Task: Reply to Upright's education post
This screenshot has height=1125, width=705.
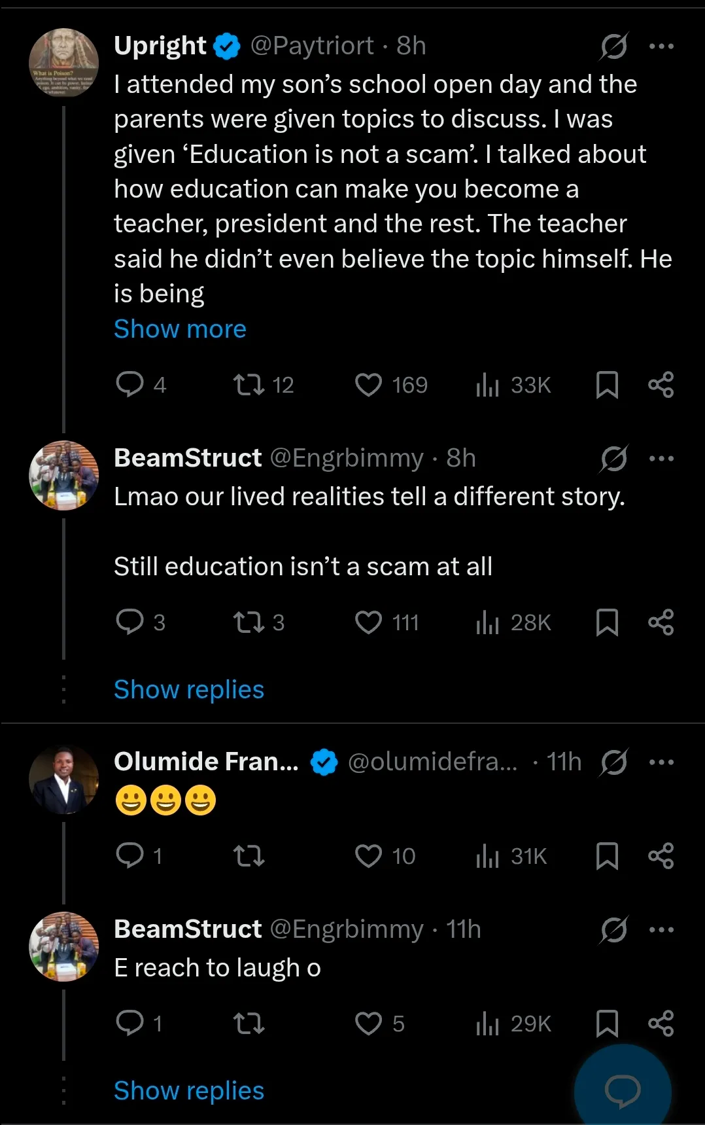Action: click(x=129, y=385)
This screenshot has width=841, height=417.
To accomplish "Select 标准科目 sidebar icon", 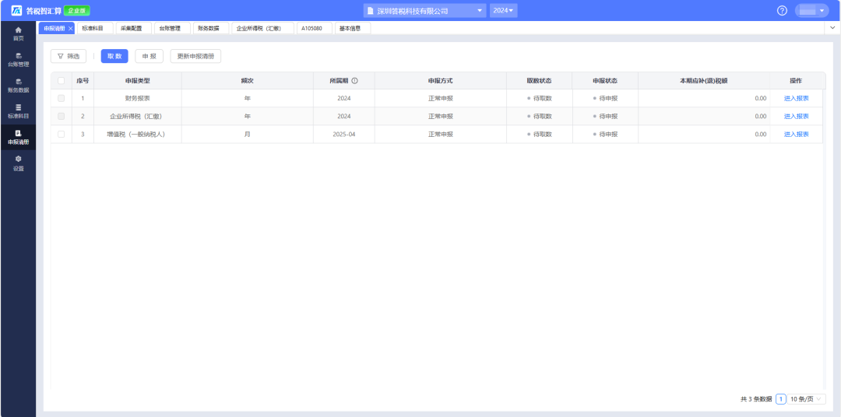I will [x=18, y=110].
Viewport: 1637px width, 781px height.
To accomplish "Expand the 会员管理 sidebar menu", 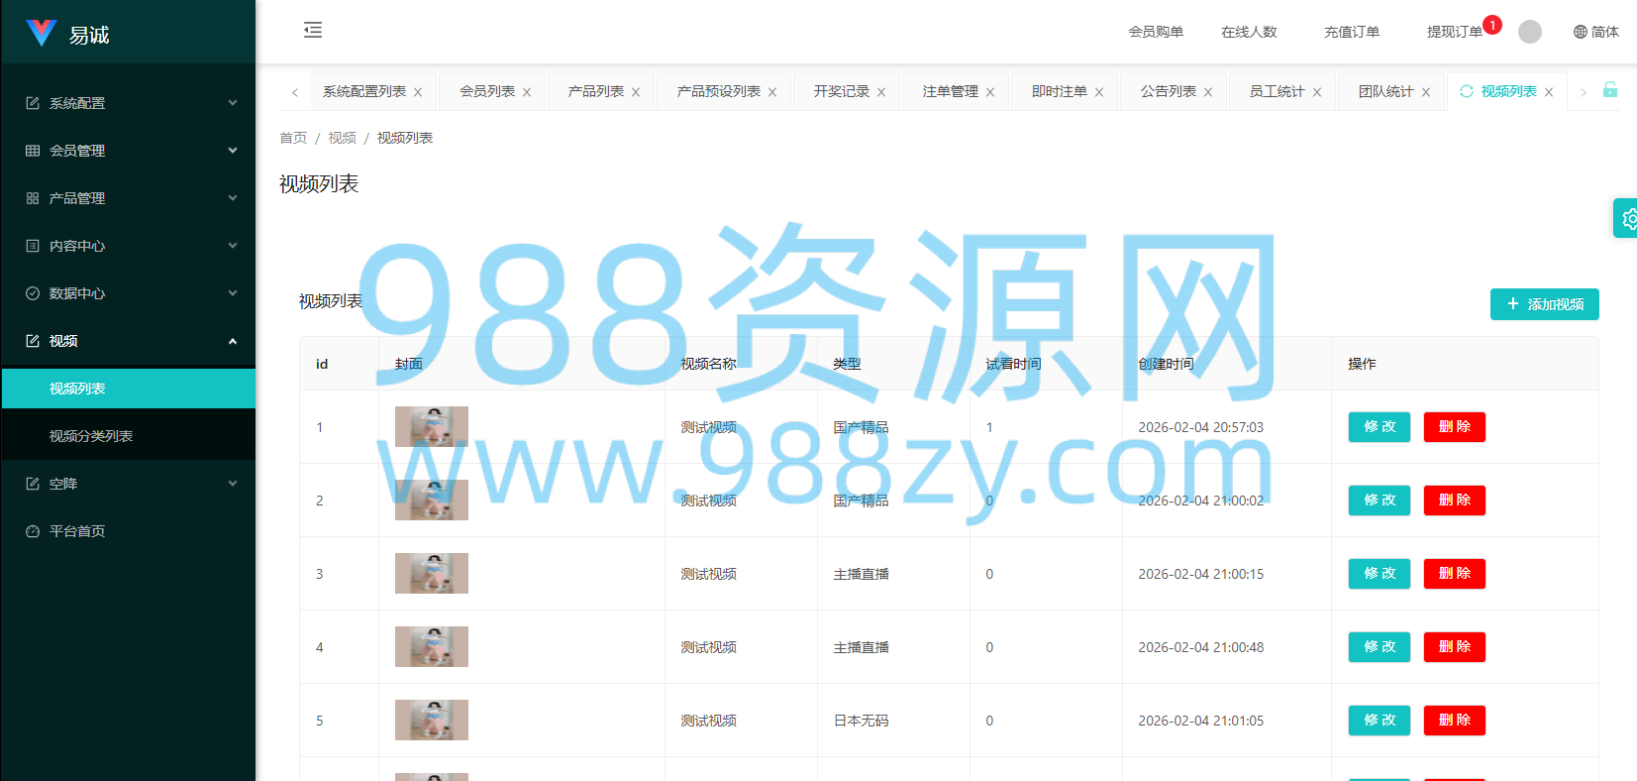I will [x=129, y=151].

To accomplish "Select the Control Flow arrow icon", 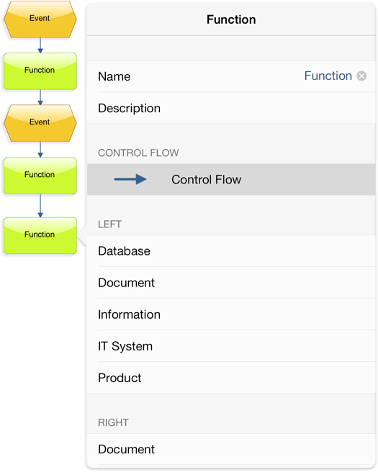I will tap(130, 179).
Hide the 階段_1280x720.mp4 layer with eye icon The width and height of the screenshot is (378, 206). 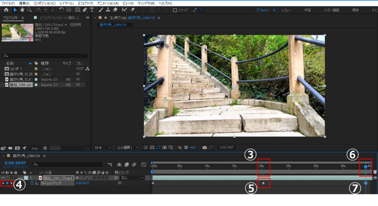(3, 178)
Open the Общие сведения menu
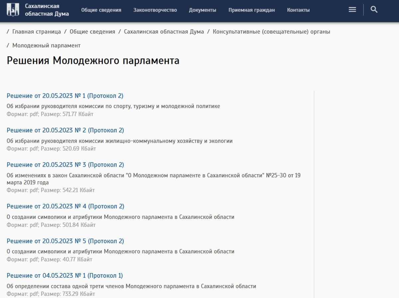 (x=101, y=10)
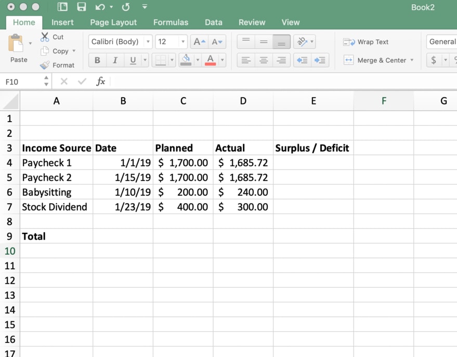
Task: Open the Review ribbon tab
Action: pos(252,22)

——

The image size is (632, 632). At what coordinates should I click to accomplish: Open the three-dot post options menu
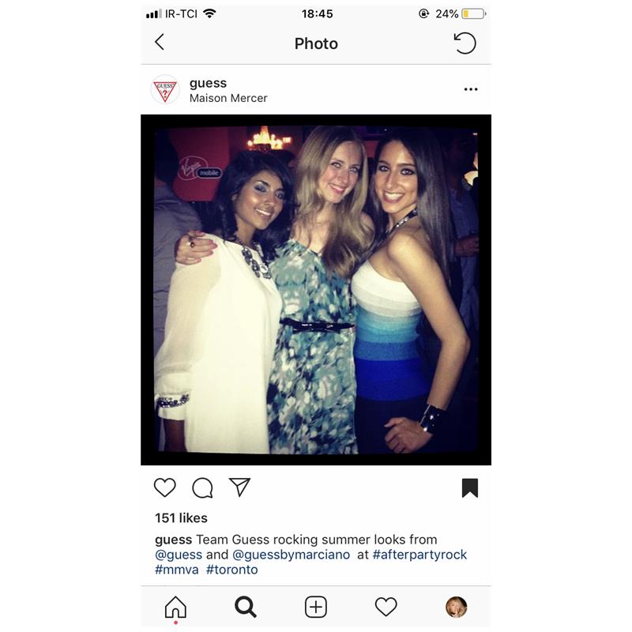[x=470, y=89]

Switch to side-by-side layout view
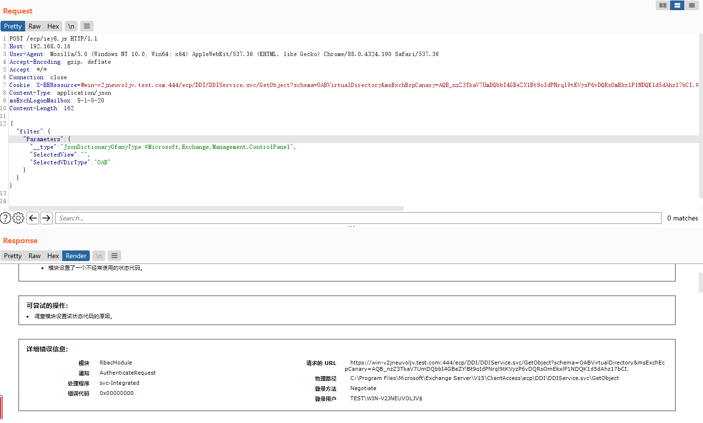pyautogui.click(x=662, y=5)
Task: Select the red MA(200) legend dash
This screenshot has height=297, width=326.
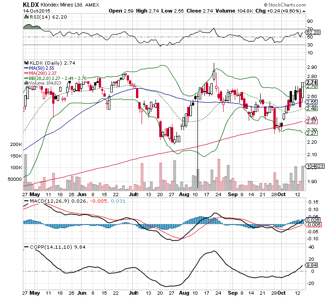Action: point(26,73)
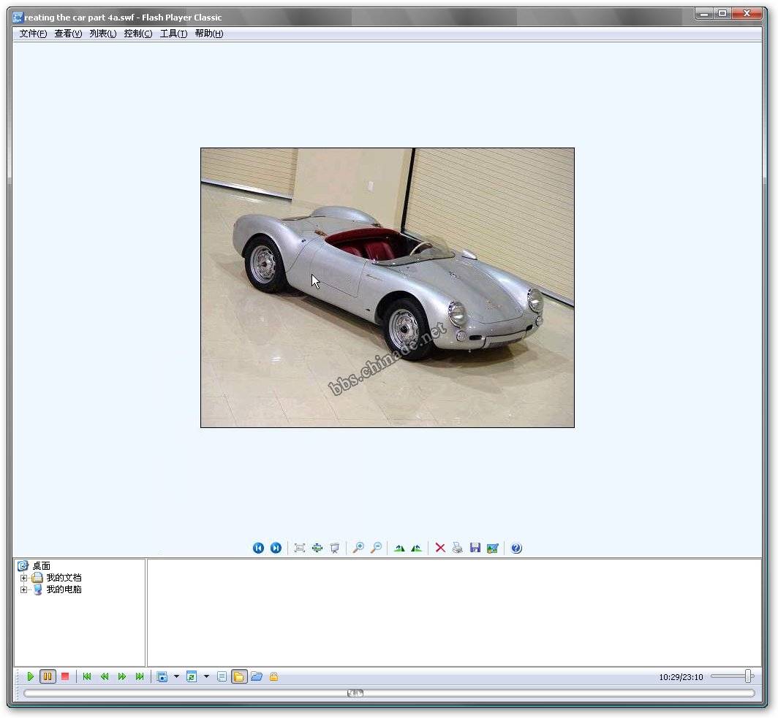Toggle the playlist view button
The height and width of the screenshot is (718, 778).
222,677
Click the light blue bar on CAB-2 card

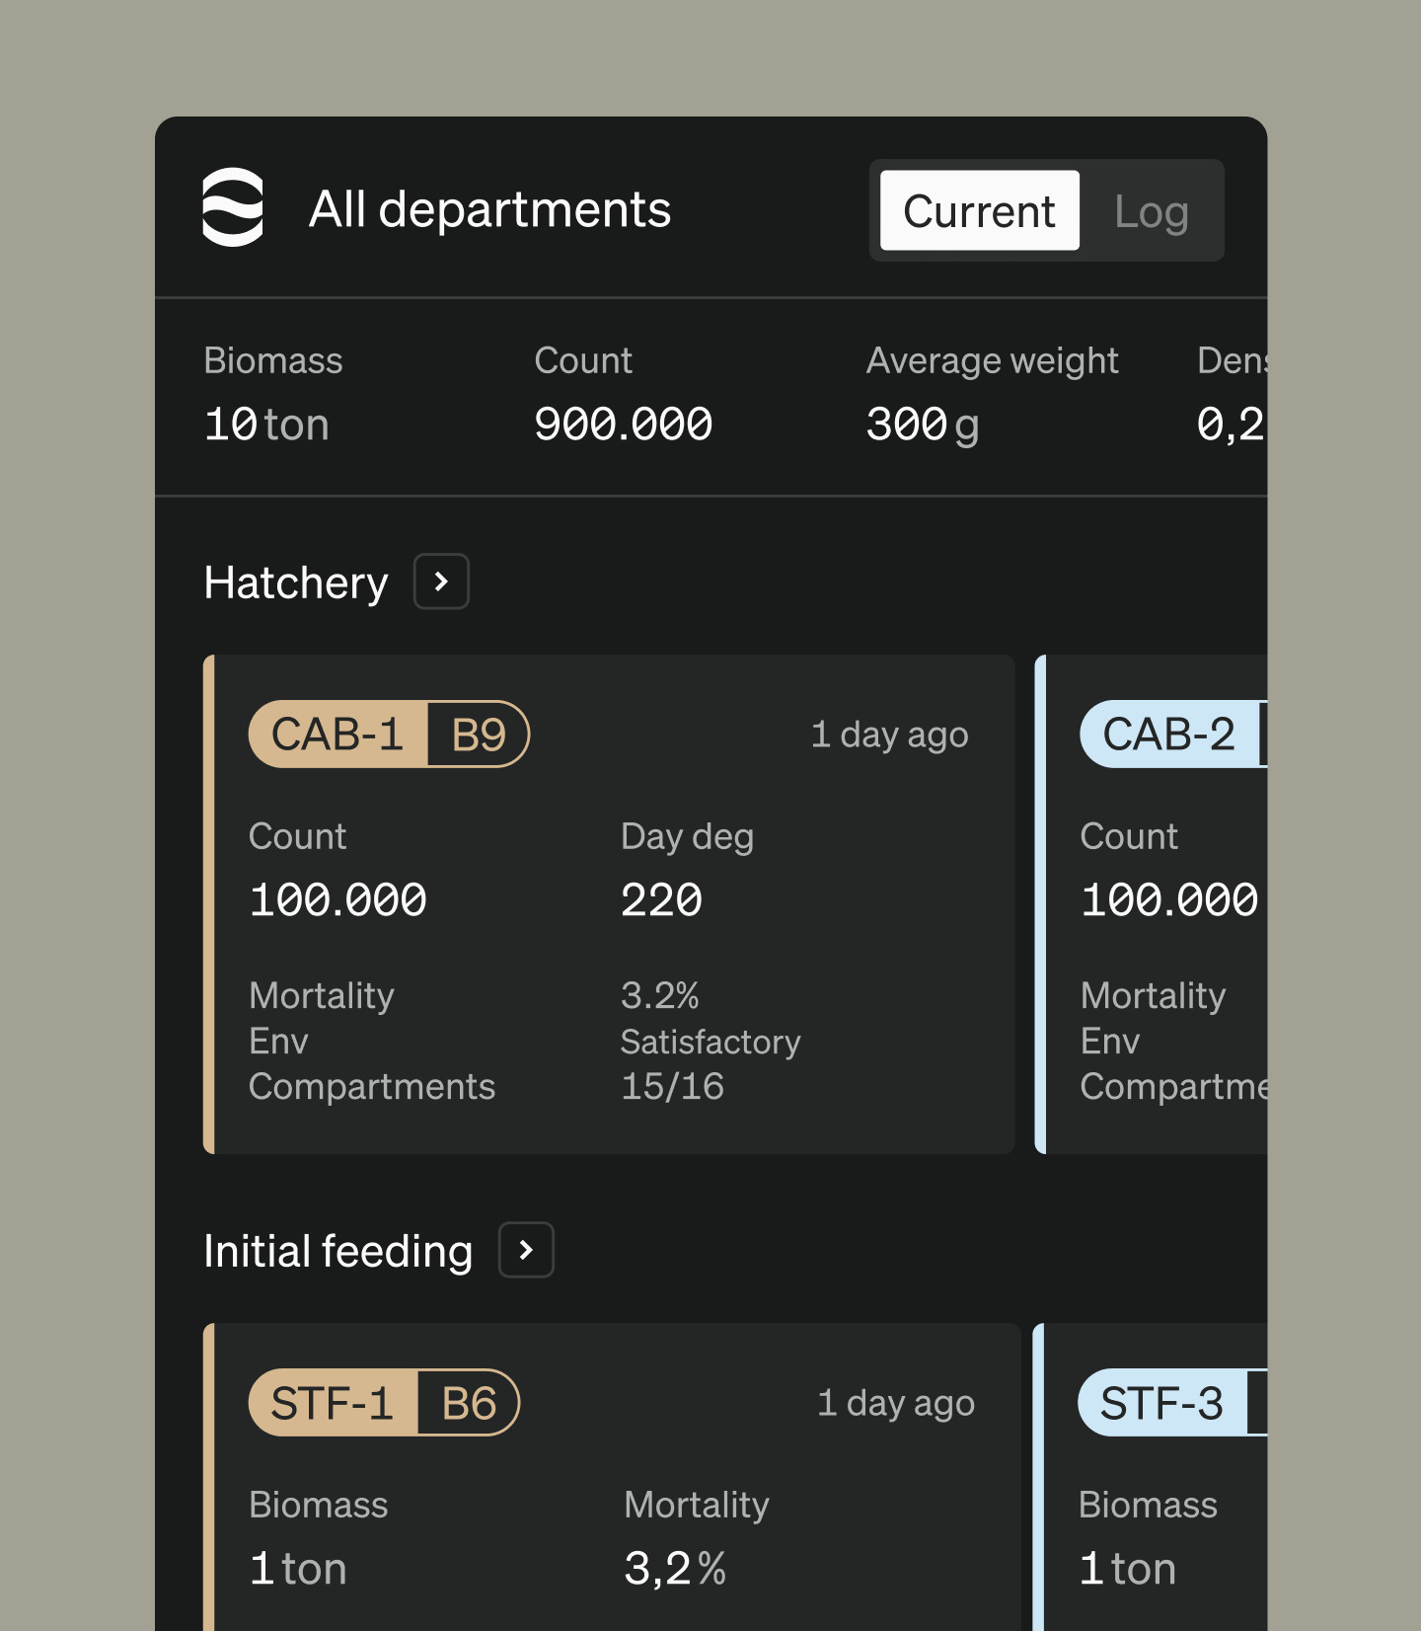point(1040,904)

——

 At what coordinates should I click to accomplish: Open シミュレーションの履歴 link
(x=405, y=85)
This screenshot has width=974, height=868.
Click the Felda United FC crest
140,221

——

**TASK STATEMENT:** When you reach the line with "The image size" in the records above, start writing out each line exactly, and stop after the line with "Task: Select the red MA(200) legend dash". Pictures stay out.

**REPLY:**
The image size is (632, 632). At what coordinates should I click to accomplish: Open the three-dot post options menu
[x=470, y=89]

Switch to side-by-side layout view
pyautogui.click(x=662, y=5)
Task: Select the red MA(200) legend dash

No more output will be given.